Emmanuel Guiagain a été libéré après 25 jours de prison. Son plaignant, un policier, l’a torturé, avec la complicité d’un collègue du commissariat du 11e arrondissement de Douala, pour le faire renoncer à ses droits sur un lopin de terre. Le parcours qui a conduit Emmanuel à la prison de New Bell est inacceptable. " J’ai reçu, le 18 septembre, un coup de fil d’un certain Menené qui m’invitait à le rencontrer à la station Total Logbaba pour une affaire me concernant. Je m’y suis rendu en compagnie de mon oncle ", explique Emmanuel, éleveur d’une quarantaine d’années. Son interlocuteur arrive en compagnie d’un inspecteur de police qui lui demande sa carte d’identité. Surpris, Emmanuel s’insurge et demande des explications. L’inspecteur sort alors son arme, imité par le nommé Menené qui se présente alors comme agent de police. Les deux fonctionnaires le forcent à embarquer dans leur véhicule.
" Mon oncle qui craignait le pire m’a conseillé d’obtempérer et ensemble nous avons été emmenés au commissariat du 11è arrondissement de Douala où j’ai été jeté en cellule malgré mes protestations et mon désir de rencontrer le commissaire de police ", raconte Emmanuel Guiagain. Des heures après, il est invité à prendre connaissance de la plainte déposée contre lui par l’agent Menené. Ayant égaré ses lunettes pendant la bousculade de l’arrestation, il ne peut pas la lire et est alors entendu sur simple procès verbal avant d’être renvoyé en cellule.
Les pieds fouettés
Quatre jours durant, Emmanuel Guiagain est
régulièrement sorti de cellule, et invité à signer cette lettre de
Menené qui lui enjoint de renoncer à ses droits sur un lopin de terre
situé à Yaoundé. Devant son refus, il est fouetté sur la plante des
pieds et renvoyé en cellule. Au quatrième jour de détention, il est
enfin présenté au procureur du tribunal de Ndokotti, qui sans
l’entendre, et malgré son insistance, signe un mandat de dépôt pour la
prison de New-Bell.
Deux fois de suite, il est appelé au tribunal, accompagné de son
conseil, et questionné par le président. L’agent Menené ne daigne pas se
présenter. A la troisième audience et toujours en l’absence du
plaignant, le tribunal relaxe Emmanuel Guiagain. " Le 15 octobre, je
n’ai pas pu me présenter au tribunal, mon nom ne s’étant pas retrouvé
sur la liste des personnes autorisées à être extraites de la prison pour
le tribunal. Je me suis fait représenter par mon conseil. Le lendemain,
un oncle m’a rendu visite pour me dire que j’avais été relaxé et le 18,
j’ai quitté New Bell. Que n’ai-je vu dans cette prison ! Des jeunes
détenus sodomisés, des innocents comme moi qui y croupissent depuis des
années, des malades sans soins…", raconte Emmanuel qui en est sorti les
pieds boursouflés.
Quant à l’agent de police Menené et son collègue inspecteur de police, ils détiennent toujours sa carte d’identité, alors qu’aucune disposition légale ne leur en donne le droit. Emmanuel Guiagain est déterminé à intenter une action en justice contre ses deux bourreaux et n’attend plus que l’aval de son conseil. "J’ai perdu 26 porcs pendant mon incarcération, mes économies ont été dilapidées dans cette affaire et à l’heure où je vous parle, mes enfants ne sont pas inscrits à l’école, faute de moyens. Enfin j’ai eu beaucoup d’échecs dans mes tontines. Que faire ? Je ne laisserai pas ces abus impunis ", promet-il.
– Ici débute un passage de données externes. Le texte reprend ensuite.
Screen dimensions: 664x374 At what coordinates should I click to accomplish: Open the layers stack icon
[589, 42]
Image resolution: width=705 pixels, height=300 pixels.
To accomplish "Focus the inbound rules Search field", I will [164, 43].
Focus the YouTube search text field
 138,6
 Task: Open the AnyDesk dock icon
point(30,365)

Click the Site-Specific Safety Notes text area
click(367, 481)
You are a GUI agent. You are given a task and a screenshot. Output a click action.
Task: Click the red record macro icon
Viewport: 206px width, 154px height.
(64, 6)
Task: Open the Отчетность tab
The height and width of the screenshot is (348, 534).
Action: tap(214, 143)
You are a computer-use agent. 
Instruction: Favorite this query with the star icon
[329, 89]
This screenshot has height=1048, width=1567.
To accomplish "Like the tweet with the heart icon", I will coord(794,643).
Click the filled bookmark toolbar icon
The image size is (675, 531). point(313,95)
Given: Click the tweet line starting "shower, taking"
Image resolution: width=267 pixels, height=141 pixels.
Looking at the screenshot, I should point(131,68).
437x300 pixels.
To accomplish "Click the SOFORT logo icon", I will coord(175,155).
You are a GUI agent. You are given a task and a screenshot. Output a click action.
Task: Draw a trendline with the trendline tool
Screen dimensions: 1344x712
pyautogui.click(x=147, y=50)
Avant lui, de nombreuses personnes victimes des abus des forces de maintien de l’ordre ont intenté et gagné des procès. De nombreux hommes en tenue sont ainsi régulièrement révoqués, suspendus ou envoyés en prison pour des abus multiples. Victime d’interpellation et de détention arbitraires, de séquestration et torture, Emmanuel Guiagain espère bien faire condamner ses bourreaux.